▶ Goal of the exercise: Return only what runs from the line containing "Image resolution: width=651" through the last line of the entries below, exactly, omitting pictures.

▶ Data provided:

# # # # # # #

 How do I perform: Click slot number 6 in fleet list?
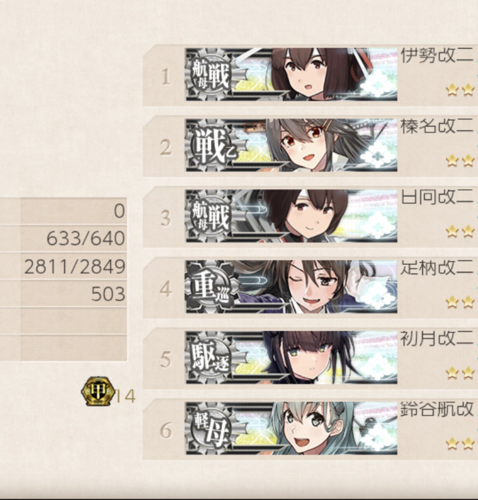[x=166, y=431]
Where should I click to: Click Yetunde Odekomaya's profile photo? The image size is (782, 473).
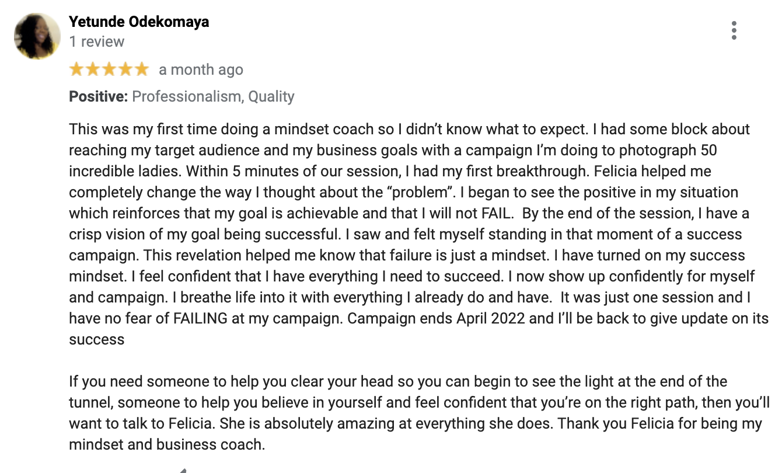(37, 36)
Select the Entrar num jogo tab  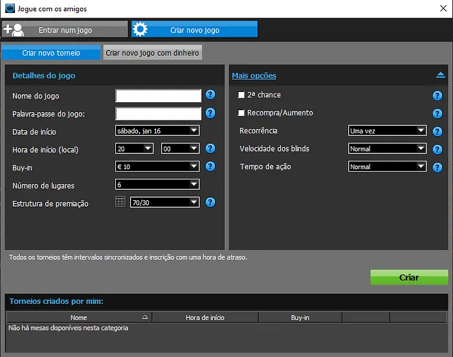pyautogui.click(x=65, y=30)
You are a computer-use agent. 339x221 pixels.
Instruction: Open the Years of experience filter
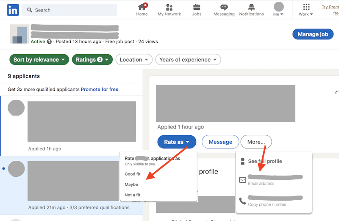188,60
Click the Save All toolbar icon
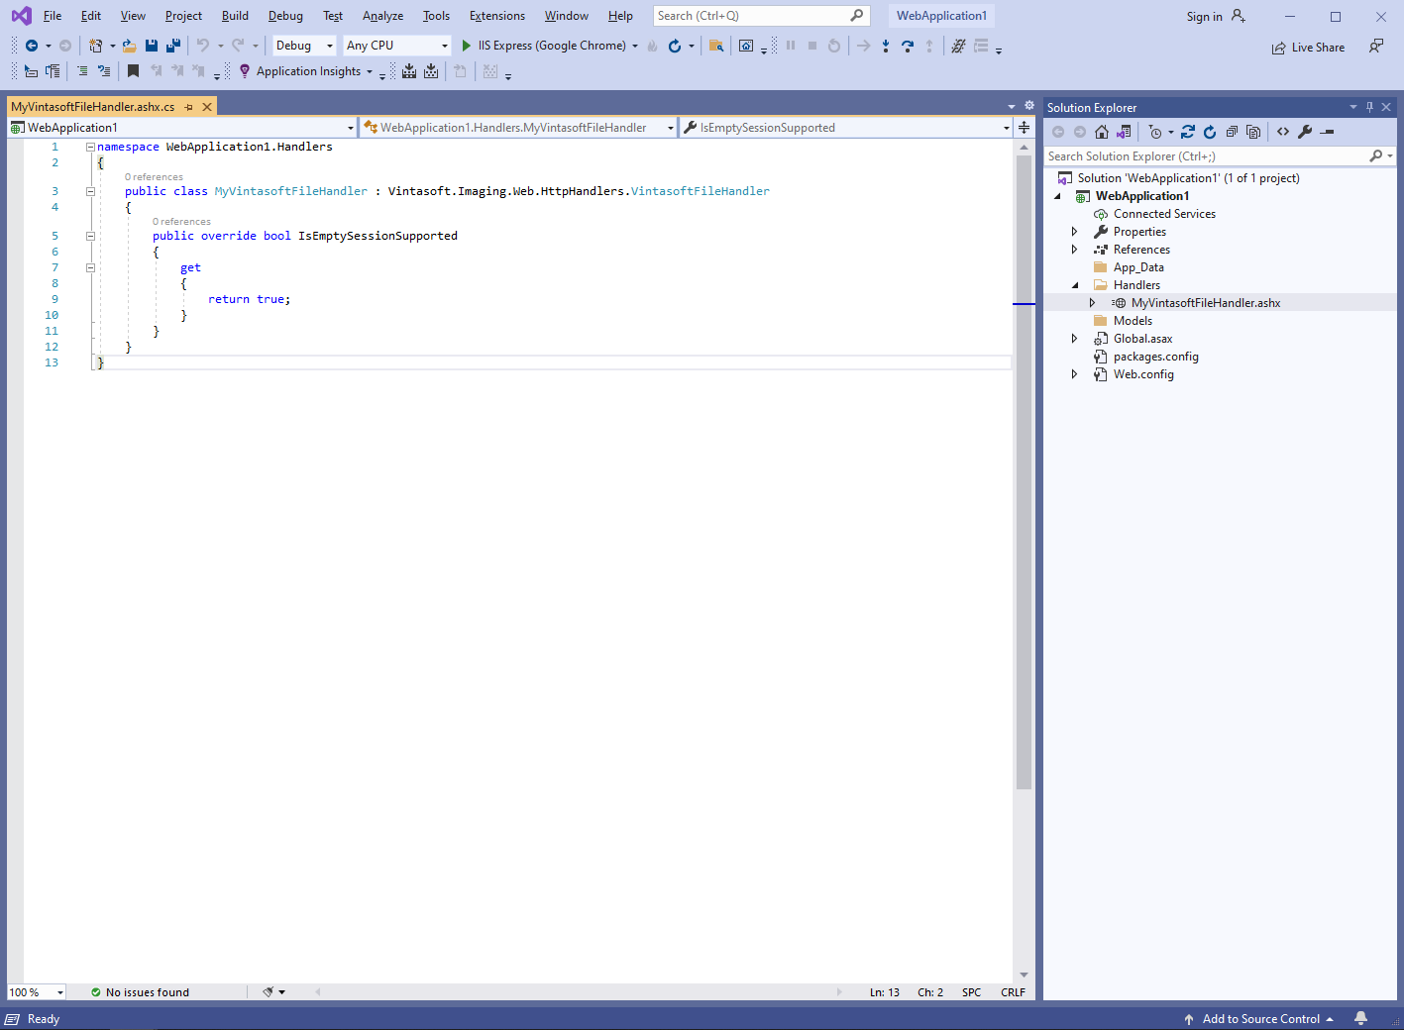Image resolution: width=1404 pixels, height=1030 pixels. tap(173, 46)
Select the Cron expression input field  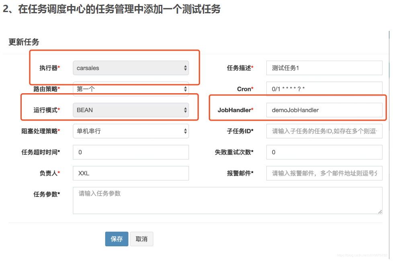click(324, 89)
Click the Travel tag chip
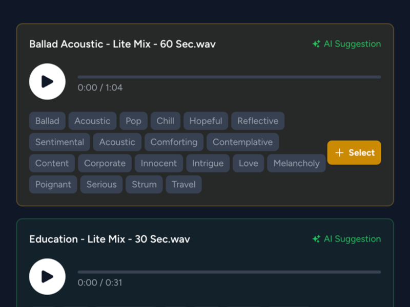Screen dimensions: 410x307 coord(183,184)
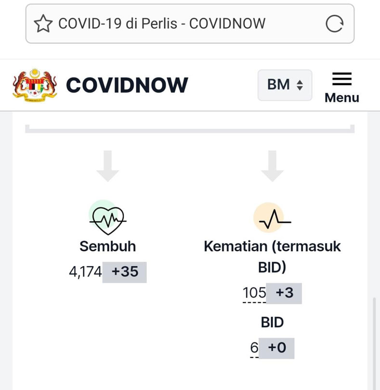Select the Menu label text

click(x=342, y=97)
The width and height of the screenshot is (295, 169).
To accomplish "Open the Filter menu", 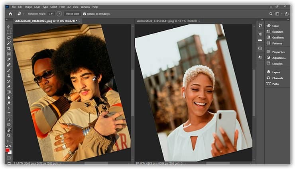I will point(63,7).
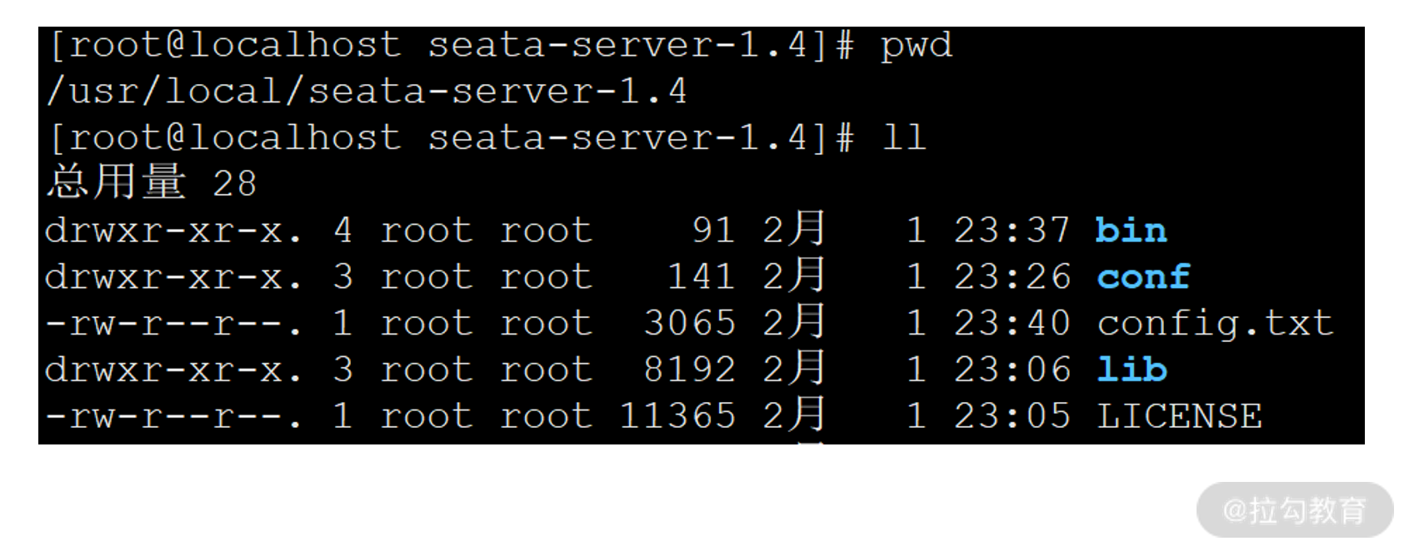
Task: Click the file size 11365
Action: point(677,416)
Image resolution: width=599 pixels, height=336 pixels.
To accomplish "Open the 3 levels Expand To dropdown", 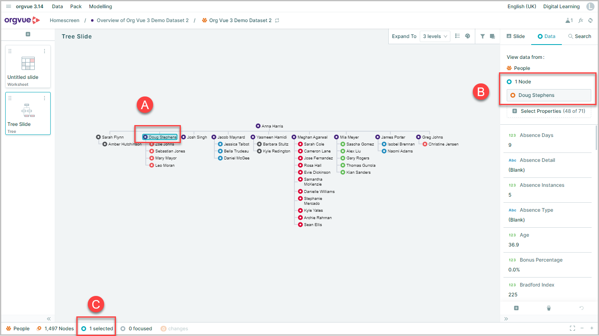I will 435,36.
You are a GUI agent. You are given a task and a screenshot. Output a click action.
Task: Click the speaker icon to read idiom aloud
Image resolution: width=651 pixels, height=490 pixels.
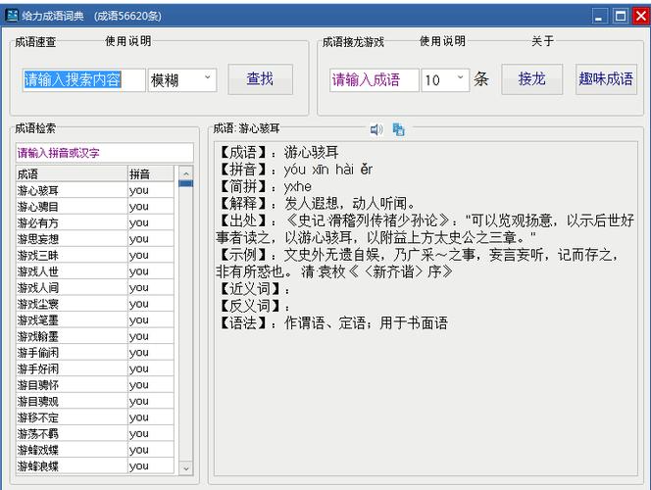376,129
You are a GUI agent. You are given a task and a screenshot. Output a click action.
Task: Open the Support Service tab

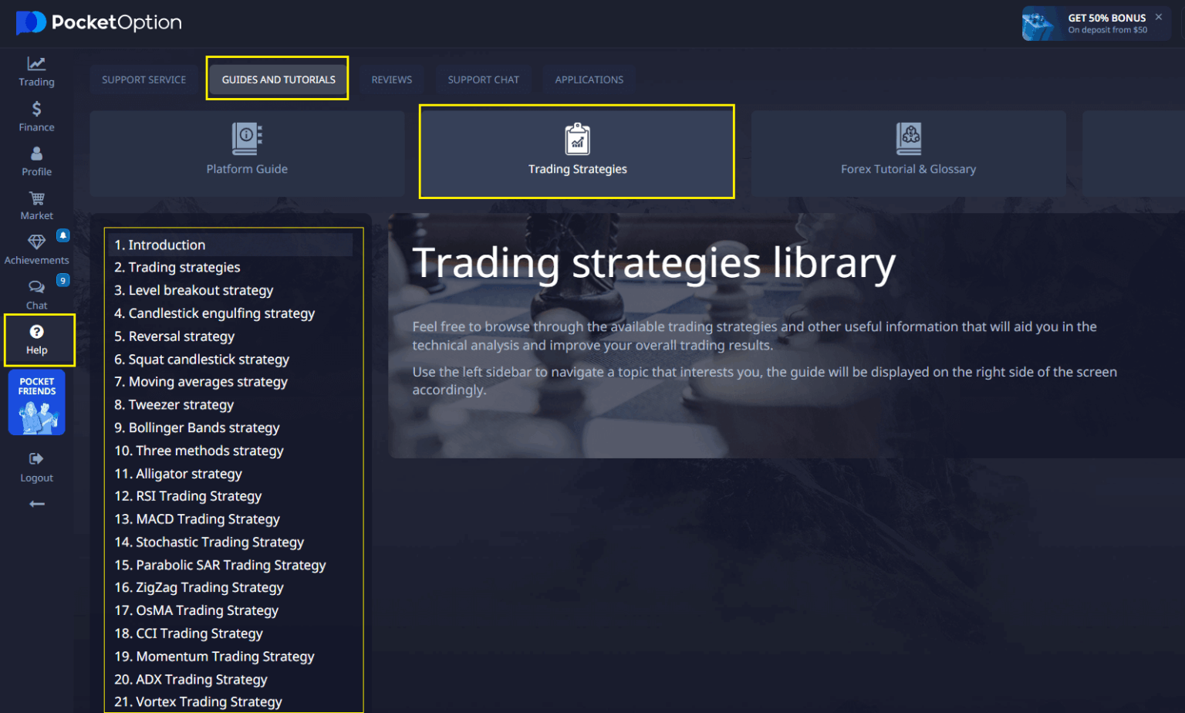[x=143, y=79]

# # # # # # #

▶ Problem solution:
Image resolution: width=651 pixels, height=490 pixels.
376,129
You are a GUI agent. You are given a task and a screenshot. Output a click action.
Task: Open the Support Service tab

[x=143, y=79]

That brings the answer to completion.